● Collected data entries:
- Opening Delimiter -
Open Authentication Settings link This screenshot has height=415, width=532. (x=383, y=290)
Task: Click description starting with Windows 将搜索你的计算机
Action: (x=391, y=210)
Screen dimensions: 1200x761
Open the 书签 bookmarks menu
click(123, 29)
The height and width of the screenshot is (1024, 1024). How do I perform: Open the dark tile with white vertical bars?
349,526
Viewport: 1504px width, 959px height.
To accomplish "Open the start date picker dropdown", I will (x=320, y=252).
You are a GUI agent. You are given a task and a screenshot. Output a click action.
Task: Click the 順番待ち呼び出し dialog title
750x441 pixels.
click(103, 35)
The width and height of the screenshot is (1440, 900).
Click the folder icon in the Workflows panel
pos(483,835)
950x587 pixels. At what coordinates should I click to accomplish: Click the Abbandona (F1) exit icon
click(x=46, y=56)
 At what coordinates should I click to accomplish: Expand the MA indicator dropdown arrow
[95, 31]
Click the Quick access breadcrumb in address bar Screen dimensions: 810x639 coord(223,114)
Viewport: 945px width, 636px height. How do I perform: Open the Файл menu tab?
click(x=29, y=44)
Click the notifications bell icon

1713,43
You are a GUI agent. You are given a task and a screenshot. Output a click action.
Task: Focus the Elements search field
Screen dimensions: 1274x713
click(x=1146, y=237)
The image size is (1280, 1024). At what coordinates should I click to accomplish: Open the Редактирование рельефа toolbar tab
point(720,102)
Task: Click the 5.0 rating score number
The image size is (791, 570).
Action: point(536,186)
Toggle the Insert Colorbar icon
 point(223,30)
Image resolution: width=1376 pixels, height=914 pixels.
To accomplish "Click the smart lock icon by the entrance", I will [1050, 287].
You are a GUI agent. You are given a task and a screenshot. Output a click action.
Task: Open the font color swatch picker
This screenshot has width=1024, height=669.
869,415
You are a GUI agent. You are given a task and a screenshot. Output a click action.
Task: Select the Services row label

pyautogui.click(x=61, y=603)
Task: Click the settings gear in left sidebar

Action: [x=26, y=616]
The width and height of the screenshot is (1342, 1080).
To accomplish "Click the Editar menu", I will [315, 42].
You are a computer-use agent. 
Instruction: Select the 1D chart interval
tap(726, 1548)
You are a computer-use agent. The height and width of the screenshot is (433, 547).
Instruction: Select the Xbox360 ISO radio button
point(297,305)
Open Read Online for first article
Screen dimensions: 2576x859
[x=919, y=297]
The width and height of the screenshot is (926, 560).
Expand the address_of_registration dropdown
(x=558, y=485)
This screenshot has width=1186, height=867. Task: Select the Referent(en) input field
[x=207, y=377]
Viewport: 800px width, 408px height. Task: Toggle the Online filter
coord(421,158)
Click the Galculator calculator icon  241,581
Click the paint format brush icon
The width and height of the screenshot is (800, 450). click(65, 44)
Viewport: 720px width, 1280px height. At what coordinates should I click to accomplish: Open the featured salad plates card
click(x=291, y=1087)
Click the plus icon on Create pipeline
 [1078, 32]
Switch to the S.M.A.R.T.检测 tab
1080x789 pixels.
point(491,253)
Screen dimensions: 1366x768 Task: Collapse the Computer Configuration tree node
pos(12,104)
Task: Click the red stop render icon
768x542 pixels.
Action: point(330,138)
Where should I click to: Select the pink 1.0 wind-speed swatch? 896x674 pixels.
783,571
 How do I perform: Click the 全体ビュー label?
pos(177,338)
- Closing Delimiter -
Could you restate every record above word for word?

● Task answer:
Open Authentication Settings link This screenshot has height=415, width=532. (x=383, y=290)
Task: Click description starting with Windows 将搜索你的计算机
Action: (x=391, y=210)
Screen dimensions: 1200x761
Open the 书签 bookmarks menu
click(123, 29)
The height and width of the screenshot is (1024, 1024). How do I perform: Open the dark tile with white vertical bars?
349,526
Viewport: 1504px width, 959px height.
To accomplish "Open the start date picker dropdown", I will (x=320, y=252).
You are a GUI agent. You are given a task and a screenshot. Output a click action.
Task: Click the 順番待ち呼び出し dialog title
750x441 pixels.
click(103, 35)
The width and height of the screenshot is (1440, 900).
Click the folder icon in the Workflows panel
pos(483,835)
950x587 pixels. At what coordinates should I click to accomplish: Click the Abbandona (F1) exit icon
click(x=46, y=56)
 At what coordinates should I click to accomplish: Expand the MA indicator dropdown arrow
[95, 31]
Click the Quick access breadcrumb in address bar Screen dimensions: 810x639 coord(223,114)
Viewport: 945px width, 636px height. How do I perform: Open the Файл menu tab?
click(x=29, y=44)
Click the notifications bell icon

1713,43
You are a GUI agent. You are given a task and a screenshot. Output a click action.
Task: Focus the Elements search field
Screen dimensions: 1274x713
click(x=1146, y=237)
The image size is (1280, 1024). At what coordinates should I click to accomplish: Open the Редактирование рельефа toolbar tab
point(720,102)
Task: Click the 5.0 rating score number
The image size is (791, 570).
Action: point(536,186)
Toggle the Insert Colorbar icon
 point(223,30)
Image resolution: width=1376 pixels, height=914 pixels.
To accomplish "Click the smart lock icon by the entrance", I will [1050, 287].
You are a GUI agent. You are given a task and a screenshot. Output a click action.
Task: Open the font color swatch picker
This screenshot has width=1024, height=669.
869,415
You are a GUI agent. You are given a task and a screenshot. Output a click action.
Task: Select the Services row label

pyautogui.click(x=61, y=603)
Task: Click the settings gear in left sidebar

Action: [x=26, y=616]
The width and height of the screenshot is (1342, 1080).
To accomplish "Click the Editar menu", I will [315, 42].
You are a computer-use agent. 
Instruction: Select the 1D chart interval
tap(726, 1548)
You are a computer-use agent. The height and width of the screenshot is (433, 547).
Instruction: Select the Xbox360 ISO radio button
point(297,305)
Open Read Online for first article
Screen dimensions: 2576x859
[x=919, y=297]
The width and height of the screenshot is (926, 560).
Expand the address_of_registration dropdown
(x=558, y=485)
This screenshot has width=1186, height=867. Task: Select the Referent(en) input field
[x=207, y=377]
Viewport: 800px width, 408px height. Task: Toggle the Online filter
coord(421,158)
Click the Galculator calculator icon  241,581
Click the paint format brush icon
The width and height of the screenshot is (800, 450). click(65, 44)
Viewport: 720px width, 1280px height. At what coordinates should I click to accomplish: Open the featured salad plates card
click(x=291, y=1087)
Click the plus icon on Create pipeline
 [1078, 32]
Switch to the S.M.A.R.T.检测 tab
1080x789 pixels.
point(491,253)
Screen dimensions: 1366x768 Task: Collapse the Computer Configuration tree node
pos(12,104)
Task: Click the red stop render icon
768x542 pixels.
Action: point(330,138)
Where should I click to: Select the pink 1.0 wind-speed swatch? 896x674 pixels.
783,571
 How do I perform: Click the 全体ビュー label?
pos(177,338)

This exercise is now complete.